> _PERSYARATAN_:
**a)** Ketik ulang bagian tulisan tentang nama warung mulai dari "Barusan saya ke" sampai "tadi saya bertanya.". Salin tanpa mengubah satu kata atau tanda baca pun.
**b)** Menurut tulisan tentang nama warung, mengapa penulis bertanya kepada remaja di warung itu apakah dia bernama Wawan? Jawab dalam satu sampai tiga kalimat.

> _TEKS_:
--- --- ---

“Kamu yang namanya Wawan?” tanya saya. Cowok remaja itu menjawab, “Bukan. Saya Abbas.”
Lalu saya tanya bapaknya, yang saya lupa namanya itu, “Lalu Wawan yang mana, Bang?” Dia menyahut, sambil mengarahkan mata ke Abbas, “Abangnya dia.”
Barusan saya ke warung itu dan terjadilah percakapan tadi. Semua orang menyebutnya Warung Wawan. Sejak likuran tahun silam sejak di lokasi lama. Mulanya saya kira itu nama pemilik warung; ternyata nama anaknya. Tapi saya tak tahu mana anaknya yang bernama Wawan. Maka tadi saya bertanya.
Sementara agak geser di depan warung itu ada warung bumbu dan sayur. Orang menyebutnya Warung Mama Ayu, berdasarkan nama putrinya. Sebelum ke Warung Wawan, saya tadi ke Warung Fatma. Saya belum mencari tahu itu nama Bu Empunya Warung atau putrinya, tapi hampir pasti bukan nama Pak Empunya Warung.
Sedangkan toko di arah lain ada Toko Hendri. Itu nama anak pemiliknya. Saya lupa nama si Engkoh yang kemudian saya sebut Oom itu.
Di sebelah rumah saya ada loket inkaso pembayaran listrik, pulsa, sampai BPJS. Namanya Raffa. Itu nama putra bungsunya. Nama ayah dan ibunya tentu saya tahu.

--- --- ---

> _DATA TERSEDIA_:
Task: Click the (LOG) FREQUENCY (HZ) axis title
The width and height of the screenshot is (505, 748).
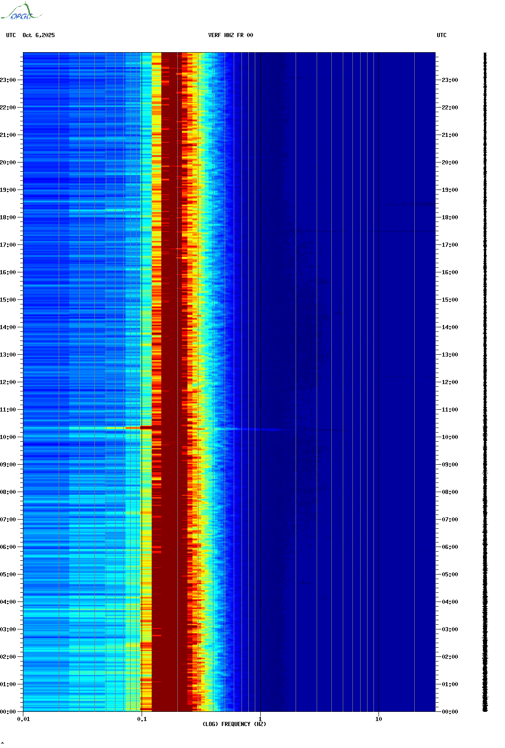Action: [234, 724]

--- --- ---

> _KUMPULAN JAWABAN_:
**a)**
Barusan saya ke warung itu dan terjadilah percakapan tadi. Semua orang menyebutnya Warung Wawan. Sejak likuran tahun silam sejak di lokasi lama. Mulanya saya kira itu nama pemilik warung; ternyata nama anaknya. Tapi saya tak tahu mana anaknya yang bernama Wawan. Maka tadi saya bertanya.

**b)** Penulis semula mengira Wawan adalah nama pemilik warung, tetapi ternyata itu nama anaknya. Penulis tidak tahu anak mana yang bernama Wawan, maka ia bertanya.